Durant l’occupation musulmane, l’Espagne a connu de
nombreux massacres de juifs. Les trois religions parviennent à cohabiter dans une
relative tolérance. Cependant à partir du XVe siècle, mais surtout des XVIe et
XVIIe siècles, les catholiques n'acceptent plus la présence des autres
religions en Espagne. Apparaissent alors les décrets de pureté de sang et
l’Inquisition à la fin du 15ème siècle. Les décrets renvoient à la
qualité d’être vieux chrétien, à la différence des nouveaux chrétiens qu’ils
rejettent car les vieux chrétiens doutent de la réalité de leur foi chrétienne.

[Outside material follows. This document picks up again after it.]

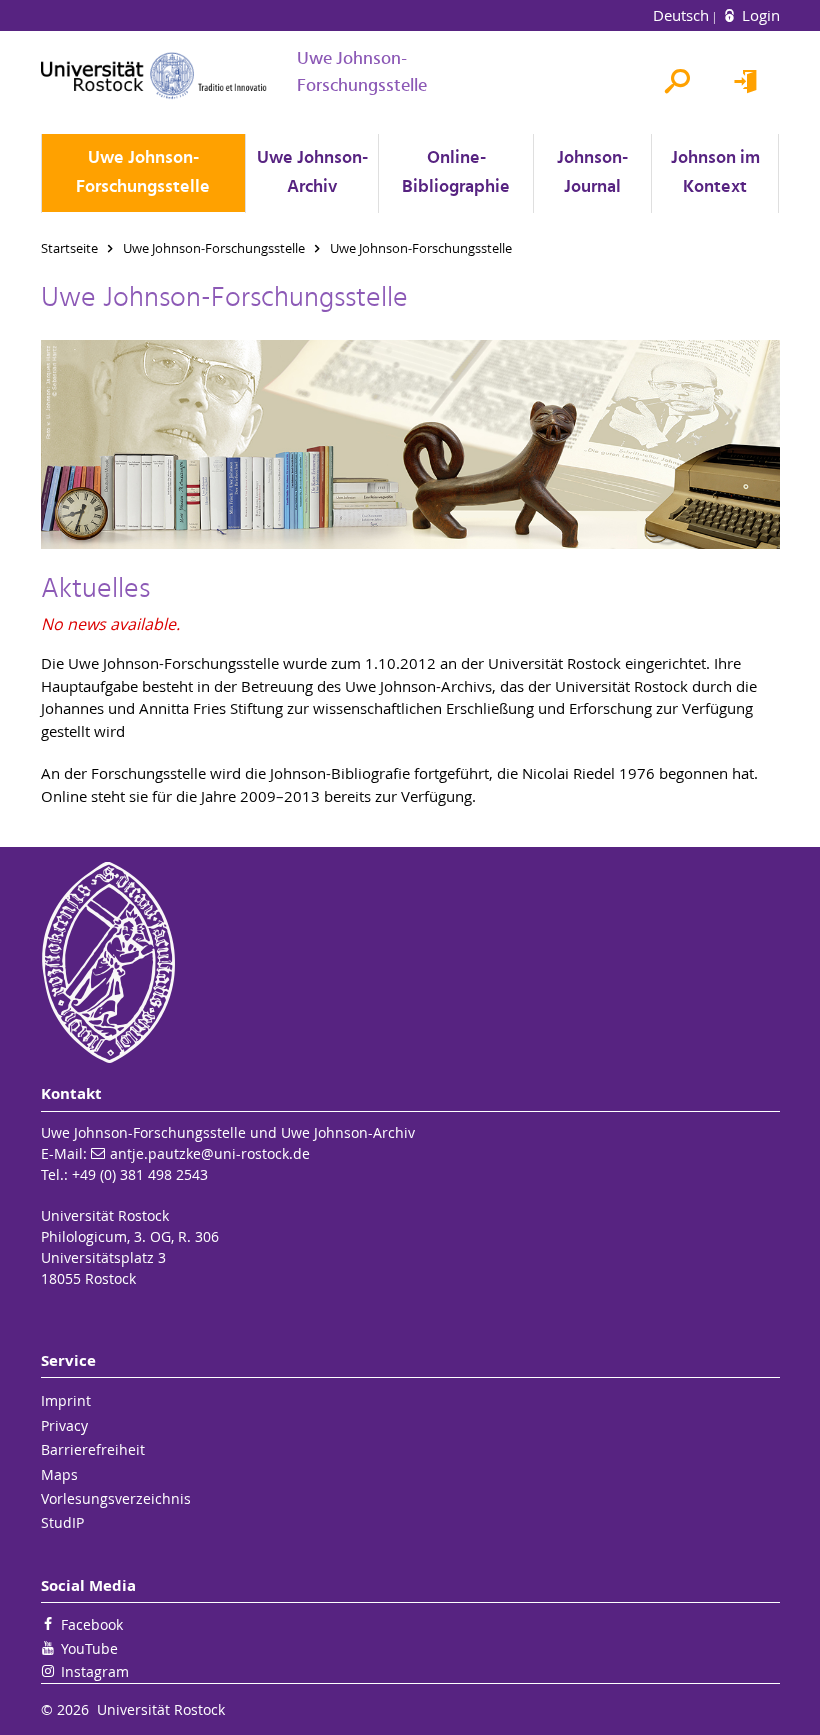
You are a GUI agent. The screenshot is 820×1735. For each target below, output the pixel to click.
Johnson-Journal (592, 173)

L’Inquisition, aussi mise en place fin 15ème siècle, est un groupe
ecclésiastique conçu à l'origine pour contrôler et juger la pratique de la
foi dans le royaume. Tout cela entraine le début d’une forte période
d’intolérance qui n’est pas terminée à la fin de la période étudiée puisqu’elle
se renforce. De quelle façon
l’intolérance en Espagne, assez faible au début du XVème siècle, s’est-elle développée de façon
significative pour atteindre son paroxysme au XVIème siècle ?
I)
Un renouveau de l’intolérance (fin du
XVème siècle) à travers l’apparition de l’Inquisition et le développement des
décrets de sang.
a.
Une intolérance née d’une haine
contre les conversos.
Les conversos sont les juifs nouvellement convertis au christianisme. Les chrétiens critiquent les conversos et les
accusent de n’avoir que peu la foi chrétienne, ce qui, paradoxalement, est
parfois vrai puisque ces derniers sont souvent convertis de force pour
échapper à une exécution. Les chrétiens sont en réalité jaloux de la réussite
de certains conversos qu’ils considèrent comme inférieurs, ce qui fait naître
une haine des vieux chrétiens envers ces nouveaux convertis. Cette haine
générale est visible par exemple dans l’insurrection de Tolède en 1449. À cette
époque, la Castille était en guerre contre l'Aragon. Il s'agissait de récolter
des subsides pour entretenir les troupes. La ville refusa de payer (près d'un
million de maravedíes) et se révolta, prenant pour cible Alonso Cota, un Juif converti
soupçonné d'être à l'origine de cette ponction. Cette insurrection, menée par
Pedro Sarmiento, conduisit à la retraite de l'armée royale. Pedro Sarmiento
chassa par décret tous les nouveaux convertis des postes importants de la ville
de Tolède.
b.
Des réticences naissent de tels
actes, balayés par de nouvelles pratiques d’intolérance.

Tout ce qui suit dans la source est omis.